··· Supplied material

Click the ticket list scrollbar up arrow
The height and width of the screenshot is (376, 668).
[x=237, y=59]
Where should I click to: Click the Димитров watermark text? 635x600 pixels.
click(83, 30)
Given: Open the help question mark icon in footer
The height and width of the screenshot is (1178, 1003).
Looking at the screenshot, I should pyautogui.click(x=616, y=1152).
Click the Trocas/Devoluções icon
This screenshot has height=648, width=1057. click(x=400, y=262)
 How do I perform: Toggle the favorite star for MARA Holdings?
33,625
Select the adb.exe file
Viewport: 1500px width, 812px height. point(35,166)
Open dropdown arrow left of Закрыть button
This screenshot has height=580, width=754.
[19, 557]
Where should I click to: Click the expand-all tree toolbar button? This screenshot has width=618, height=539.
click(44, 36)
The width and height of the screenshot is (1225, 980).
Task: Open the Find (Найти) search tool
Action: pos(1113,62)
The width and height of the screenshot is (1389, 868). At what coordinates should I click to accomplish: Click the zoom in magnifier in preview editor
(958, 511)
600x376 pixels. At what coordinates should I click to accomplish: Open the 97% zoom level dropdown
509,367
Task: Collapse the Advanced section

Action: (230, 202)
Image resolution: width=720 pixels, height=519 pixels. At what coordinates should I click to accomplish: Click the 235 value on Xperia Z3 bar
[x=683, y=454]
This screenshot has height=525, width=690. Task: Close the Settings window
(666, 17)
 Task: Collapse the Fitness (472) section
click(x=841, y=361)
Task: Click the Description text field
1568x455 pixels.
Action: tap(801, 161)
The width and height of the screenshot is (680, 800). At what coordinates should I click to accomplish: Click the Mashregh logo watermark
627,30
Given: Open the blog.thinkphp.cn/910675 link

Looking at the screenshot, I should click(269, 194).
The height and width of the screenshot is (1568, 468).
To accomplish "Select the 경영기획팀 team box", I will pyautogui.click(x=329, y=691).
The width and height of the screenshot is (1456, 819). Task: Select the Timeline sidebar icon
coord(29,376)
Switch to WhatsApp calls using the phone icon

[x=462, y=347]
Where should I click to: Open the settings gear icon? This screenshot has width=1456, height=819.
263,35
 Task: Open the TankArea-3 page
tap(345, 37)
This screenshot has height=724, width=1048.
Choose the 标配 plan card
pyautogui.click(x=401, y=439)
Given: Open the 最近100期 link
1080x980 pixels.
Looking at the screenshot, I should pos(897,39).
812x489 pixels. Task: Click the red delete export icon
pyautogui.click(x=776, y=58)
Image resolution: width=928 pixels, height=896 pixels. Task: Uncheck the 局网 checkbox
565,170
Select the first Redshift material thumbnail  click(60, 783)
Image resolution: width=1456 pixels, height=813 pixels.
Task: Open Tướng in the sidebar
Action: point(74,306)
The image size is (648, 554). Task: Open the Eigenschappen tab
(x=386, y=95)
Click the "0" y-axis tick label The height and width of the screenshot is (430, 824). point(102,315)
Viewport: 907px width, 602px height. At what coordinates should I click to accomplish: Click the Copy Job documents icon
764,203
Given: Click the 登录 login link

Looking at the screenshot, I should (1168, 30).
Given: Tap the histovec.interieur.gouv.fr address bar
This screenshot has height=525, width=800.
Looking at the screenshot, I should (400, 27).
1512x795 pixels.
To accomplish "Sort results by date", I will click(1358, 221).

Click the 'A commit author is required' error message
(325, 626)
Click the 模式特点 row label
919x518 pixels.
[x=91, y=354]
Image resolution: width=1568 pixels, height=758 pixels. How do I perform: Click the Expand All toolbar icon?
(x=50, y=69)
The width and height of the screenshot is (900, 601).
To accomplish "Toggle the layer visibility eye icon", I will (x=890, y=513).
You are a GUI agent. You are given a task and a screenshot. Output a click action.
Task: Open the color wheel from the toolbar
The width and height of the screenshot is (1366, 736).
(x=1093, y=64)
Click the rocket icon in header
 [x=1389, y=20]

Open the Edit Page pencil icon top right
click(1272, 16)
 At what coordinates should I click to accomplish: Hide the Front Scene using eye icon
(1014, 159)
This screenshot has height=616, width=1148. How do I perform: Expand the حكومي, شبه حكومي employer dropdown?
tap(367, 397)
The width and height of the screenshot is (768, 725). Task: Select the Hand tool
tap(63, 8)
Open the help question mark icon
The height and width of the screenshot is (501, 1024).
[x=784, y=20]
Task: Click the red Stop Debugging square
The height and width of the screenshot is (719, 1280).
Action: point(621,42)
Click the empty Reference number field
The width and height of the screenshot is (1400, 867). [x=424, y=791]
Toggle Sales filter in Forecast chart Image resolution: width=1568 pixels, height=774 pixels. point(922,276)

······

#### [Work to complete]
Repeat word for word the stretch of the data from the line containing "Image resolution: width=1568 pixels, height=758" through the line containing "will (x=890, y=513).".

#### [Output for this exercise]
Image resolution: width=1568 pixels, height=758 pixels. How do I perform: Click the Expand All toolbar icon?
(x=50, y=69)
The width and height of the screenshot is (900, 601).
To accomplish "Toggle the layer visibility eye icon", I will (x=890, y=513).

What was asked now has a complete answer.